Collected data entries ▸

■ ■ ■ ■

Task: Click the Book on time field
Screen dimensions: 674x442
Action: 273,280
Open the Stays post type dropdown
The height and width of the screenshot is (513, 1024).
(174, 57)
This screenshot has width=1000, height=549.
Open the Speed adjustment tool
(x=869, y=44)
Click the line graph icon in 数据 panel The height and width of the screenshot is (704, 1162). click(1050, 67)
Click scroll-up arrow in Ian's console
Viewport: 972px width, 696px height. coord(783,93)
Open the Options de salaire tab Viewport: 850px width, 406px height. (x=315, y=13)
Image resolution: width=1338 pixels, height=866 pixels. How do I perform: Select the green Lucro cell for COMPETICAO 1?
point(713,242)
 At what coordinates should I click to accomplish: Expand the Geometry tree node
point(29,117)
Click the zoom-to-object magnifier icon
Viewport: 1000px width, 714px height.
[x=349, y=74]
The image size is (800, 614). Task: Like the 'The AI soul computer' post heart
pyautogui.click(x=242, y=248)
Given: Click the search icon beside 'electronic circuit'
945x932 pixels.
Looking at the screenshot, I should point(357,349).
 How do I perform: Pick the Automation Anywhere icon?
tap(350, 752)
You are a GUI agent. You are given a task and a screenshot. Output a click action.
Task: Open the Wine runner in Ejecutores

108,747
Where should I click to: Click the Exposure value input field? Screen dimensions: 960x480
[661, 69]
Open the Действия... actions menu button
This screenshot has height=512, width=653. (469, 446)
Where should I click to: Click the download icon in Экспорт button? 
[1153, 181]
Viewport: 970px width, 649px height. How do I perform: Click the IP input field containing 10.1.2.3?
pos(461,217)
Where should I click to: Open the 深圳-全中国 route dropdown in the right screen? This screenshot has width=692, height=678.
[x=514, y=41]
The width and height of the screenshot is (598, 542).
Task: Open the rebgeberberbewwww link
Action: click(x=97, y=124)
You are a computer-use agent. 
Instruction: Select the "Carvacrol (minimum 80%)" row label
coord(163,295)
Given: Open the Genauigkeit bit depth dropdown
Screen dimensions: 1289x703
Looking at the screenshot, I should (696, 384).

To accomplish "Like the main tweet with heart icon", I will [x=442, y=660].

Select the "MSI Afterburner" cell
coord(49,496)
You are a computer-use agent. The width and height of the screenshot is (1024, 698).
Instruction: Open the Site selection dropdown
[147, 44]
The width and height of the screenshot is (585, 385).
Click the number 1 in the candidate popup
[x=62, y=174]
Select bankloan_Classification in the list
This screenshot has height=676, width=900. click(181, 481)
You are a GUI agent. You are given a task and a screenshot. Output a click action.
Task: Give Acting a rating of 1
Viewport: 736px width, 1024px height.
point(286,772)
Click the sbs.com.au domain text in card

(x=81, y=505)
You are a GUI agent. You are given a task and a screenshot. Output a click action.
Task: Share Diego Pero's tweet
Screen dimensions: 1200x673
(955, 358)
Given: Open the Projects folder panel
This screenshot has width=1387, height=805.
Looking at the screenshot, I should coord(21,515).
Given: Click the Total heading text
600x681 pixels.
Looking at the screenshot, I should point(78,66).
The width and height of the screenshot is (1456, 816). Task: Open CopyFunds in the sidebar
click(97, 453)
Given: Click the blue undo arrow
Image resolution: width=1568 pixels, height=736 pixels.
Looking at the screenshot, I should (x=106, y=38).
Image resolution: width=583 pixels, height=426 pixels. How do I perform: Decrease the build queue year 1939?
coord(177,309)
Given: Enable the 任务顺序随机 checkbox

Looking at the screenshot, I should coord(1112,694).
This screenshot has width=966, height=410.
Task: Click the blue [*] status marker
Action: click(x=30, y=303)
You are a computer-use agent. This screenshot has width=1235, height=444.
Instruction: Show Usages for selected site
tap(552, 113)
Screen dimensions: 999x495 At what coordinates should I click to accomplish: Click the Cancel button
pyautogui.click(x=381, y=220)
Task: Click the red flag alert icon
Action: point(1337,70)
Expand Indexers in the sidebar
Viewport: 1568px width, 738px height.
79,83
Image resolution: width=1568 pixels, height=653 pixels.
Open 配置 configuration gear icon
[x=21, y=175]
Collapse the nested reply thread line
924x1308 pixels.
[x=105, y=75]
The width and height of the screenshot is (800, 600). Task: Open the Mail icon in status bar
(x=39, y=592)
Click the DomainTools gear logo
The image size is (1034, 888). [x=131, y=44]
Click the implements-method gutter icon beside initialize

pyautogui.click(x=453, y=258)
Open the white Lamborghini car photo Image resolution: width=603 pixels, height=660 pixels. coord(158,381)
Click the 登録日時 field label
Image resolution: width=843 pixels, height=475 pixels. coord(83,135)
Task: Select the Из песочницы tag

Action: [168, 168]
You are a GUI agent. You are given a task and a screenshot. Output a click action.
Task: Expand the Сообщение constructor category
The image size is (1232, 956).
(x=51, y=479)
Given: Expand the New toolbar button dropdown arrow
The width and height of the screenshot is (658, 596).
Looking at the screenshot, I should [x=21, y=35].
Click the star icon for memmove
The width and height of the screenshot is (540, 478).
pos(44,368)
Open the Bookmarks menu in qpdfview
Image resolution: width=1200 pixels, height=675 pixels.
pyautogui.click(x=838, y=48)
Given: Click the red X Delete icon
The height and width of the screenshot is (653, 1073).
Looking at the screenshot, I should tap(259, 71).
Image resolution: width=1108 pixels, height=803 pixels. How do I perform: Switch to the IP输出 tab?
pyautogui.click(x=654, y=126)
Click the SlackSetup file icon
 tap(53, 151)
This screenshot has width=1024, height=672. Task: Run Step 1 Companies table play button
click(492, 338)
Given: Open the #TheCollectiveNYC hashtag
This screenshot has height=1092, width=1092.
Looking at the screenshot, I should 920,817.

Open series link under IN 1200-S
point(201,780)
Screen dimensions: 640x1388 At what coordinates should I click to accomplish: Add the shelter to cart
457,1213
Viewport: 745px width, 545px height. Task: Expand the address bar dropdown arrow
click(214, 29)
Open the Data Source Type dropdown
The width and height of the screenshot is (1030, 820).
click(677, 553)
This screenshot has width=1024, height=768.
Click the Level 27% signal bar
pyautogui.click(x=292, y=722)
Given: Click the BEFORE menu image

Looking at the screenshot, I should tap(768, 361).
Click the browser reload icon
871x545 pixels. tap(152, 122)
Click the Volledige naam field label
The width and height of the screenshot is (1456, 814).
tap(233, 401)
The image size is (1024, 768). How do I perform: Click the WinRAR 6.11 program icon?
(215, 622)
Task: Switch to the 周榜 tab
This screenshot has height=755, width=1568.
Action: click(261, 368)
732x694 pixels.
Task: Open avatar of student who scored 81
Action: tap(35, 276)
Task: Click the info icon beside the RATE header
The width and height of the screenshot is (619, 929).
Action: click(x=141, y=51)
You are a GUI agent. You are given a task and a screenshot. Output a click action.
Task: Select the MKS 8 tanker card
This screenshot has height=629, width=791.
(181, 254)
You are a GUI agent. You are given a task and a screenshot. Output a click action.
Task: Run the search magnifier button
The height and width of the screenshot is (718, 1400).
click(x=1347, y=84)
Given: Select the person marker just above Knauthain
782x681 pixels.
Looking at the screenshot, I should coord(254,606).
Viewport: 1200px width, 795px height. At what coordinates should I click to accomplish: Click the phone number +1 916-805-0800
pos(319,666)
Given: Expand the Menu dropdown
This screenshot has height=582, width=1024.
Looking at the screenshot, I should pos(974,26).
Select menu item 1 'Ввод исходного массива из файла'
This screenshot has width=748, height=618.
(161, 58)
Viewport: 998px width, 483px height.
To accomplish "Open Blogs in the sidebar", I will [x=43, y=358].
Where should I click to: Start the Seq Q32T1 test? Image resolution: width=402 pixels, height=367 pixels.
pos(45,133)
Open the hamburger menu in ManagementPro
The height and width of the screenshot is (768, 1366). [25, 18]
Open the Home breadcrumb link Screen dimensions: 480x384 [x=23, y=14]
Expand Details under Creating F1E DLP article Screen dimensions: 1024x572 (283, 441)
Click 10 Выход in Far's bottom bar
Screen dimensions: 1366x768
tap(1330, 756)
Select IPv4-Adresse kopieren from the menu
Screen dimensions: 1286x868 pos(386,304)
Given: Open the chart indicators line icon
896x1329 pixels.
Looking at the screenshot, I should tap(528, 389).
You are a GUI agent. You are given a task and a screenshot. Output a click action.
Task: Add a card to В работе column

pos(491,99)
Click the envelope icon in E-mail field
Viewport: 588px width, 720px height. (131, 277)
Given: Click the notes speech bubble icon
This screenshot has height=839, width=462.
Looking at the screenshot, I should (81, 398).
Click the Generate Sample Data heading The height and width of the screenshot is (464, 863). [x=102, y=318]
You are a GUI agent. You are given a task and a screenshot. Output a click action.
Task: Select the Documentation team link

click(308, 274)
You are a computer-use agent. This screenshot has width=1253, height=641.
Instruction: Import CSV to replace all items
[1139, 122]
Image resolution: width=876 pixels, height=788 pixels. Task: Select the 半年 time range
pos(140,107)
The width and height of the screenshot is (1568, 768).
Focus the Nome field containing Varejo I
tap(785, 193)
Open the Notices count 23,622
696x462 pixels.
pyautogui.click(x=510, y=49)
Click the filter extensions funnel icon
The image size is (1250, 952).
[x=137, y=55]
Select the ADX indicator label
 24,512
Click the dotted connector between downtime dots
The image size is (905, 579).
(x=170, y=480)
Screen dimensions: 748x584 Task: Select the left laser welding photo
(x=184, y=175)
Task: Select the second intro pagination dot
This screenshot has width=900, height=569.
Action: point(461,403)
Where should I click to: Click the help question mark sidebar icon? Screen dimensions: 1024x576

■ ■ ■ ■

Your task ▸ In the entries above, the lines between the one holding "The image size is (1232, 956)." and the one holding "Click the star icon for memmove", inclusive, are to be printed exactly as written, and those alone.

Task solution ▸
The image size is (1232, 956).
(x=51, y=479)
Given: Expand the New toolbar button dropdown arrow
The width and height of the screenshot is (658, 596).
Looking at the screenshot, I should [x=21, y=35].
Click the star icon for memmove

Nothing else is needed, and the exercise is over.